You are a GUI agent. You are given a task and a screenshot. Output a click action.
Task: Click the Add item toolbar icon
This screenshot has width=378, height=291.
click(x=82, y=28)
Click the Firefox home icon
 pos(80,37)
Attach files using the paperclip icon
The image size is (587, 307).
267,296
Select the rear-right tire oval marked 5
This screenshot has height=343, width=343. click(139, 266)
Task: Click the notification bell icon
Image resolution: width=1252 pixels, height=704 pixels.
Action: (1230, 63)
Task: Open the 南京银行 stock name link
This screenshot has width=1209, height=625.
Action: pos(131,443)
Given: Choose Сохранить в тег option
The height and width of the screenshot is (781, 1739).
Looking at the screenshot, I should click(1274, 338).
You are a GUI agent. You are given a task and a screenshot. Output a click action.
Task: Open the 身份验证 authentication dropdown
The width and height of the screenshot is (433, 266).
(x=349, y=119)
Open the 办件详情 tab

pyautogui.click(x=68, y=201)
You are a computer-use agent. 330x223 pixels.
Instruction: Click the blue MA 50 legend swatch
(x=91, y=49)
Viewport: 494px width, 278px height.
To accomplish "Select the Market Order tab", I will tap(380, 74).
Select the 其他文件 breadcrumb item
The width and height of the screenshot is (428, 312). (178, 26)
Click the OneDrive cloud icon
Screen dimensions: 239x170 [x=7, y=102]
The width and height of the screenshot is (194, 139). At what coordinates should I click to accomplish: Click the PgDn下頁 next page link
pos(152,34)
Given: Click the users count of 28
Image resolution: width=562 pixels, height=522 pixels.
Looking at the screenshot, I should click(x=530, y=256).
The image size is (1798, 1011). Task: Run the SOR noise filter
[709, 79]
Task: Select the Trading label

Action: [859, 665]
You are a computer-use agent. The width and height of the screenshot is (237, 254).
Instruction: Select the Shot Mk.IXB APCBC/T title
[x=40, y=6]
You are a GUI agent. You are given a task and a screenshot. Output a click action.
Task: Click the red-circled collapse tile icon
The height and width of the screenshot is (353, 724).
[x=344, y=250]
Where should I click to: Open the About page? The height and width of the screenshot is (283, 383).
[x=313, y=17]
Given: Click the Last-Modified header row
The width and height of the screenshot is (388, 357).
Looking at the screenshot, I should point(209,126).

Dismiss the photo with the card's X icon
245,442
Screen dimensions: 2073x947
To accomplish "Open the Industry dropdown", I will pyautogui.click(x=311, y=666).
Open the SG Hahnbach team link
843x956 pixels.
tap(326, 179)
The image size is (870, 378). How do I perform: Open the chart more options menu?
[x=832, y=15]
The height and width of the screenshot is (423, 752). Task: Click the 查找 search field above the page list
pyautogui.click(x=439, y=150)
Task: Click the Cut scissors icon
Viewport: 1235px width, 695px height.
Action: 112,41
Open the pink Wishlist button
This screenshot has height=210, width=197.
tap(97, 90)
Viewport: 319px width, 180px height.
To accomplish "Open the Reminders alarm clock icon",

------------------------------------------------------------

Problem: Rewrite all the entries above, changing every "icon" to "symbol" and leaving everything else as it is.

Result:
You are a GUI agent. You are given a task and a screenshot. Output a click action.
Task: Click the Add item toolbar symbol
This screenshot has width=378, height=291.
click(x=82, y=28)
Click the Firefox home symbol
 pos(80,37)
Attach files using the paperclip symbol
The image size is (587, 307).
267,296
Select the rear-right tire oval marked 5
This screenshot has height=343, width=343. click(139, 266)
Task: Click the notification bell symbol
Image resolution: width=1252 pixels, height=704 pixels.
Action: (1230, 63)
Task: Open the 南京银行 stock name link
This screenshot has width=1209, height=625.
Action: pos(131,443)
Given: Choose Сохранить в тег option
The height and width of the screenshot is (781, 1739).
Looking at the screenshot, I should click(1274, 338).
You are a GUI agent. You are given a task and a screenshot. Output a click action.
Task: Open the 身份验证 authentication dropdown
The width and height of the screenshot is (433, 266).
(x=349, y=119)
Open the 办件详情 tab

pyautogui.click(x=68, y=201)
You are a computer-use agent. 330x223 pixels.
Instruction: Click the blue MA 50 legend swatch
(x=91, y=49)
Viewport: 494px width, 278px height.
To accomplish "Select the Market Order tab", I will tap(380, 74).
Select the 其他文件 breadcrumb item
The width and height of the screenshot is (428, 312). (178, 26)
Click the OneDrive cloud symbol
Screen dimensions: 239x170 [x=7, y=102]
The width and height of the screenshot is (194, 139). At what coordinates should I click to accomplish: Click the PgDn下頁 next page link
pos(152,34)
Given: Click the users count of 28
Image resolution: width=562 pixels, height=522 pixels.
Looking at the screenshot, I should click(x=530, y=256).
The image size is (1798, 1011). Task: Run the SOR noise filter
[709, 79]
Task: Select the Trading label

Action: [859, 665]
You are a computer-use agent. The width and height of the screenshot is (237, 254).
Instruction: Select the Shot Mk.IXB APCBC/T title
[x=40, y=6]
You are a GUI agent. You are given a task and a screenshot. Output a click action.
Task: Click the red-circled collapse tile symbol
The height and width of the screenshot is (353, 724).
[x=344, y=250]
Where should I click to: Open the About page? The height and width of the screenshot is (283, 383).
[x=313, y=17]
Given: Click the Last-Modified header row
The width and height of the screenshot is (388, 357).
Looking at the screenshot, I should point(209,126).

Dismiss the photo with the card's X symbol
245,442
Screen dimensions: 2073x947
To accomplish "Open the Industry dropdown", I will pyautogui.click(x=311, y=666).
Open the SG Hahnbach team link
843x956 pixels.
tap(326, 179)
The image size is (870, 378). How do I perform: Open the chart more options menu?
[x=832, y=15]
The height and width of the screenshot is (423, 752). Task: Click the 查找 search field above the page list
pyautogui.click(x=439, y=150)
Task: Click the Cut scissors symbol
Viewport: 1235px width, 695px height.
Action: 112,41
Open the pink Wishlist button
This screenshot has height=210, width=197.
tap(97, 90)
Viewport: 319px width, 180px height.
To accomplish "Open the Reminders alarm clock symbol",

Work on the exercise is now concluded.